**Exercise**:
Restate the data below word for word, omitting pictures.
-------- Dataset --------
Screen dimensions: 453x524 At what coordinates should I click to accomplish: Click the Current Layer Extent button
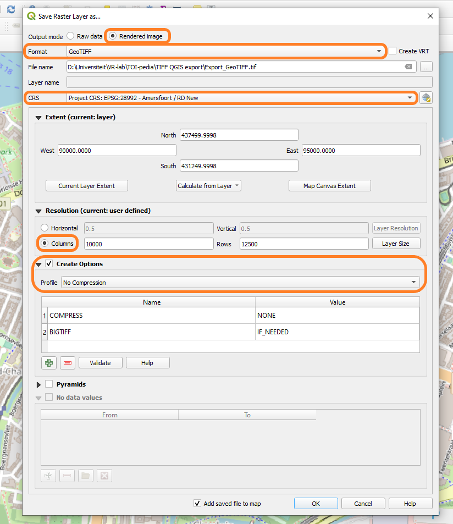86,185

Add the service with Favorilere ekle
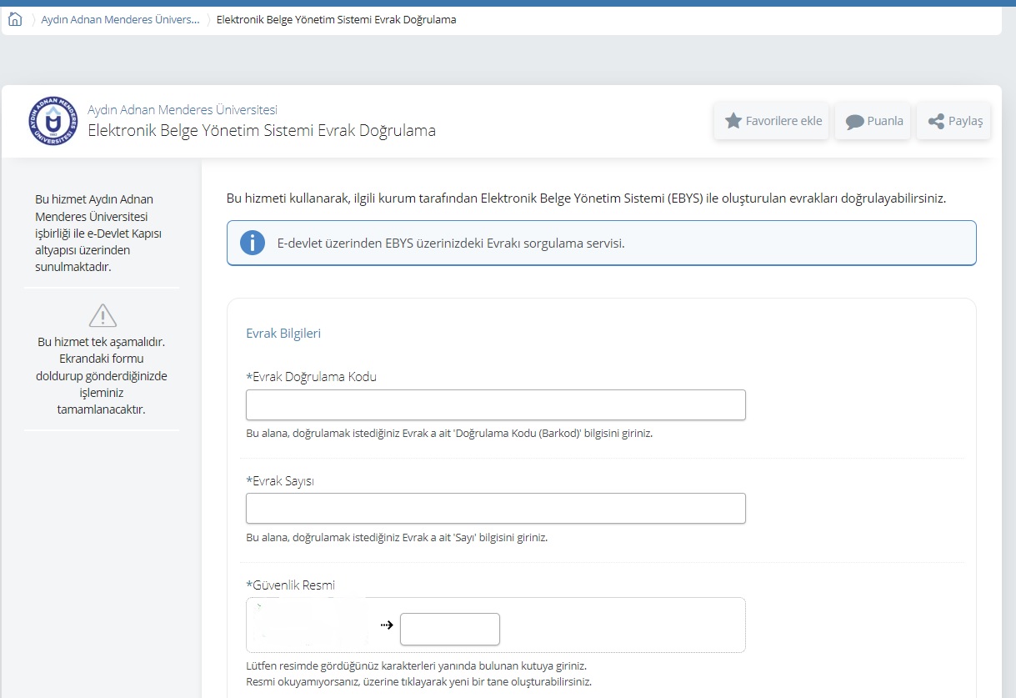click(772, 121)
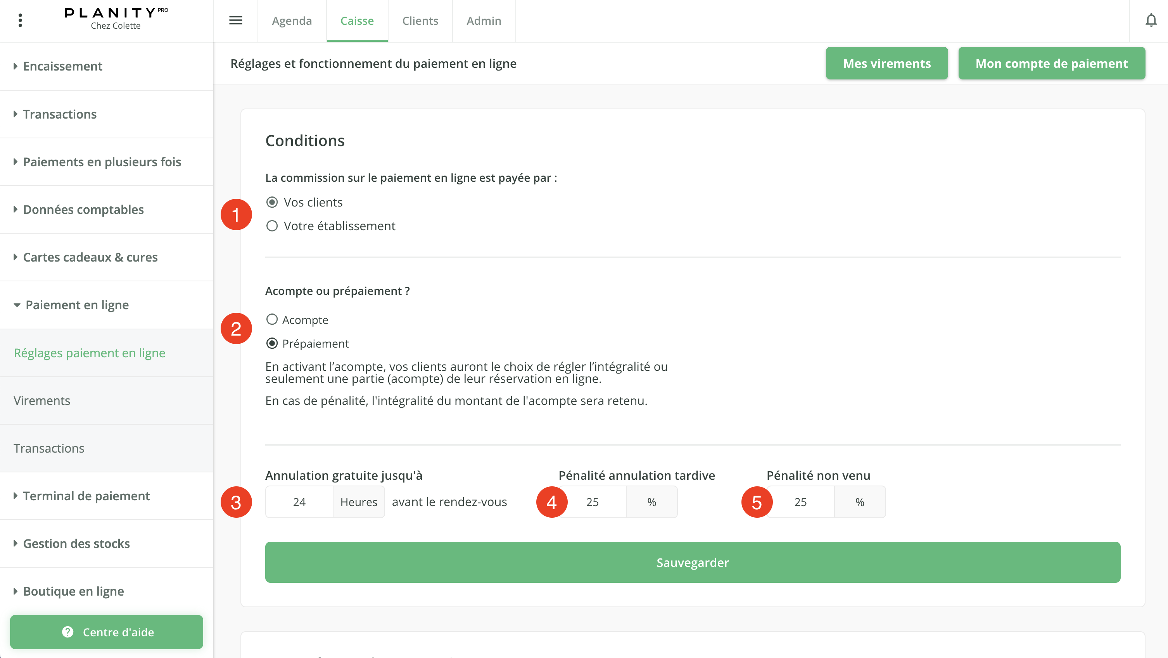Viewport: 1168px width, 658px height.
Task: Expand the Encaissement sidebar section
Action: pyautogui.click(x=63, y=66)
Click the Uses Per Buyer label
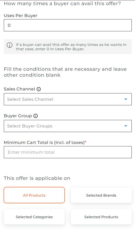The height and width of the screenshot is (229, 135). point(21,16)
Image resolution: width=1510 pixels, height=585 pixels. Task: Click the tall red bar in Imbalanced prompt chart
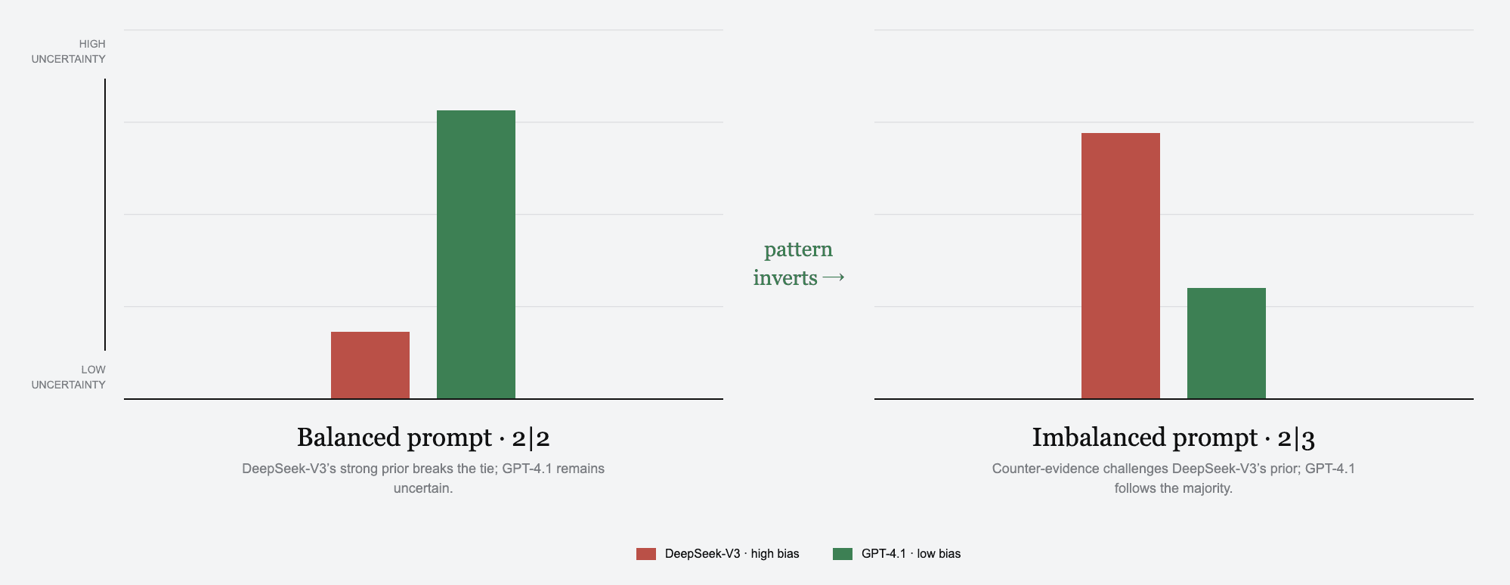pos(1121,266)
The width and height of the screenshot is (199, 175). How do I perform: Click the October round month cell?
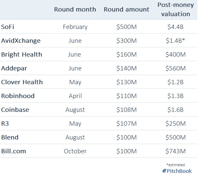(75, 151)
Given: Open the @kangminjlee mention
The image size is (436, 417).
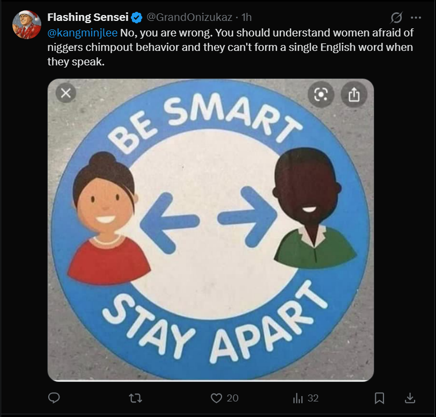Looking at the screenshot, I should click(83, 33).
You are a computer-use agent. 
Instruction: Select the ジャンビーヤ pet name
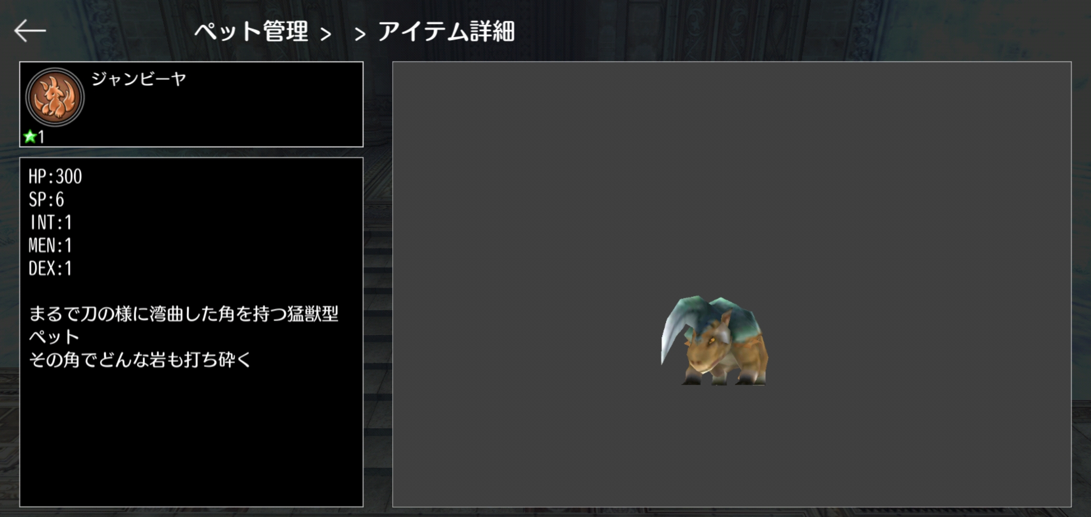[x=139, y=79]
--------
**Result below**:
Screen dimensions: 453x524 At what coordinates should I click to accomplish: Click the Current Layer Extent button
86,185

Add the service with Favorilere ekle
click(772, 121)
Viewport: 1168px width, 658px height.
Task: Expand the Encaissement sidebar section
Action: pyautogui.click(x=63, y=66)
Click the Uses Per Buyer label
The height and width of the screenshot is (229, 135). point(21,16)
Image resolution: width=1510 pixels, height=585 pixels. Task: Click the tall red bar in Imbalanced prompt chart
pos(1121,266)
The width and height of the screenshot is (199, 175). How do I perform: Click the October round month cell?
(75, 151)
Given: Open the @kangminjlee mention
The image size is (436, 417).
Looking at the screenshot, I should click(83, 33).
You are a computer-use agent. 
Instruction: Select the ジャンビーヤ pet name
[x=139, y=79]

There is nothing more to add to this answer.